=== Task data ===
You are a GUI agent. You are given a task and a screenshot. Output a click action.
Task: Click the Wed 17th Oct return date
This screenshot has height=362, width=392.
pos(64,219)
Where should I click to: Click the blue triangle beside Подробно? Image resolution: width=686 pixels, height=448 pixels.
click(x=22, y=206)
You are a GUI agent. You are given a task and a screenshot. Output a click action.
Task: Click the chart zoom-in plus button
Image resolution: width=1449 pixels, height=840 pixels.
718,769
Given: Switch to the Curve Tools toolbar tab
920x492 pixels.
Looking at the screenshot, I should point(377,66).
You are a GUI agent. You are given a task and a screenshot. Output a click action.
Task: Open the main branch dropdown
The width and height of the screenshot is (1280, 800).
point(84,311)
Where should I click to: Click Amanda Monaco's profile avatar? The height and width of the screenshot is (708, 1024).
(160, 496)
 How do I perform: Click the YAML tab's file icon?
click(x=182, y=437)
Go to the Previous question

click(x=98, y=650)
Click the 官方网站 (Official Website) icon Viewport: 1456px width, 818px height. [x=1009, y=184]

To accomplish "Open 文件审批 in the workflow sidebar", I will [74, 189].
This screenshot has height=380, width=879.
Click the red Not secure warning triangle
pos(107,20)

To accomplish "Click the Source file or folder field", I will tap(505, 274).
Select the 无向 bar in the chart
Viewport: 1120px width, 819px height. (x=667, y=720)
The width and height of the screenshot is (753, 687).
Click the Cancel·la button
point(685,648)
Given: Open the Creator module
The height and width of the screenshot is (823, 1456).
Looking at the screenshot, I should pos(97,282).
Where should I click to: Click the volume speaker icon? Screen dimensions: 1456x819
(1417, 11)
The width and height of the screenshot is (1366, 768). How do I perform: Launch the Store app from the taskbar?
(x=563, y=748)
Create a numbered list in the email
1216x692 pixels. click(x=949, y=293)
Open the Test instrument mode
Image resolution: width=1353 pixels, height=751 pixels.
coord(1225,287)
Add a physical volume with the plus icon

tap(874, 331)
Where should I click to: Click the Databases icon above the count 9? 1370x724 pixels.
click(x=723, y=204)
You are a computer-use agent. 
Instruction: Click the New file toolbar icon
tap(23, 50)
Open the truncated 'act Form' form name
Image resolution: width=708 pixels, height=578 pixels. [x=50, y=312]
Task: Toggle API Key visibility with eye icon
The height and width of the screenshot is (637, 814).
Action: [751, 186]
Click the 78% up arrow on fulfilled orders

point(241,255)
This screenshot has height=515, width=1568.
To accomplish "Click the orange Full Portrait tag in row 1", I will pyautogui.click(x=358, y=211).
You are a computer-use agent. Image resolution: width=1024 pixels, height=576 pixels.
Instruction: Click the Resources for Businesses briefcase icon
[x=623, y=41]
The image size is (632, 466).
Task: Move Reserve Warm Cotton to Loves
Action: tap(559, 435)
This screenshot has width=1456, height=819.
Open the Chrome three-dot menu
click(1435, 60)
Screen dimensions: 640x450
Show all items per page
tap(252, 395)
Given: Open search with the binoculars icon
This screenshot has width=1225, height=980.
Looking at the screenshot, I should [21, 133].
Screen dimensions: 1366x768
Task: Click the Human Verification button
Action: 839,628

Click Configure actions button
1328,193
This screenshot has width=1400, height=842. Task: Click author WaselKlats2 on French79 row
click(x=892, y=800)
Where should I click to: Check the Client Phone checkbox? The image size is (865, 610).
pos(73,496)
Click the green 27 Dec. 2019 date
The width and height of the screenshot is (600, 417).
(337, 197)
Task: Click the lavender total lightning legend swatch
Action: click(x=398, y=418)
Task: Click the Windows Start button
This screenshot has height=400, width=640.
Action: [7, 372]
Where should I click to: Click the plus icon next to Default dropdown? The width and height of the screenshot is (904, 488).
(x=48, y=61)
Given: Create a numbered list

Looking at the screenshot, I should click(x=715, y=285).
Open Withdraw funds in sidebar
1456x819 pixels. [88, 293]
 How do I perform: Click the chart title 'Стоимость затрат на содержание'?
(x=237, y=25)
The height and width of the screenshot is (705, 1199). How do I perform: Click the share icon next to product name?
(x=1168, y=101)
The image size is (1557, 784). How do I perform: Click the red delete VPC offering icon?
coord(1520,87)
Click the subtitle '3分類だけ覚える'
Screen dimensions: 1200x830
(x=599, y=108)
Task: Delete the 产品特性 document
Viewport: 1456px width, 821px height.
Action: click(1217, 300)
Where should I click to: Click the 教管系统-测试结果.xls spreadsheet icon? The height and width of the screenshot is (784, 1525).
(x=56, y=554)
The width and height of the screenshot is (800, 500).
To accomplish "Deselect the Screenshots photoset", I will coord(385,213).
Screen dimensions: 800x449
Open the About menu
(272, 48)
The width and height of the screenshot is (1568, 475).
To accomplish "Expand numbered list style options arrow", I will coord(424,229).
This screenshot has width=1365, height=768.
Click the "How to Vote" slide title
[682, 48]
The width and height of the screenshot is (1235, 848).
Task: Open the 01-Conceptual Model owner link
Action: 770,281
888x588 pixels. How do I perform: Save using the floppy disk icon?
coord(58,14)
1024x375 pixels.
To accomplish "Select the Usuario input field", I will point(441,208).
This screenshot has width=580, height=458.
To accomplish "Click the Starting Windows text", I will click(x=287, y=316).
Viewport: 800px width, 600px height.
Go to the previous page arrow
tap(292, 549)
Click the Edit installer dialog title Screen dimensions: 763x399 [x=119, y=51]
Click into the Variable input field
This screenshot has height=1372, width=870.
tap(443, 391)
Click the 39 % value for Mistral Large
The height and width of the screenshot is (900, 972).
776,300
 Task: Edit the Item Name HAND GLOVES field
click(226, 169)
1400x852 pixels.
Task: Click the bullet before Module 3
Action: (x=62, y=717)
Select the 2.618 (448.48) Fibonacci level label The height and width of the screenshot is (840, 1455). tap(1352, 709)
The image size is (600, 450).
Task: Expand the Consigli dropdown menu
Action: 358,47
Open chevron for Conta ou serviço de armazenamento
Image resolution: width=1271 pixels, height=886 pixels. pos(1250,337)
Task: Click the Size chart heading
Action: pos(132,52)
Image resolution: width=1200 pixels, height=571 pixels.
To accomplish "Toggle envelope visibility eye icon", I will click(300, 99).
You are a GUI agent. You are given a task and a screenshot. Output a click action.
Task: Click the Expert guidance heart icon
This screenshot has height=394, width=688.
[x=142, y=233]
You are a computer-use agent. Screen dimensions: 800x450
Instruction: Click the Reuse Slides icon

=== Brief ===
Copy out the stretch from the start of the records through the line containing "click(x=22, y=206)", with the requests included, and give nothing else. Multiply every coordinate in the answers by 0.75 and round each to a whole number, with halves rounded up, but leave the numbers in the requests unchanged.

=== Written answer ===
You are a GUI agent. You are given a task and a screenshot. Output a click action.
Task: Click the Wed 17th Oct return date
This screenshot has height=362, width=392.
pos(48,164)
Where should I click to: Click the blue triangle beside Подробно? Image resolution: width=686 pixels, height=448 pixels.
click(x=17, y=155)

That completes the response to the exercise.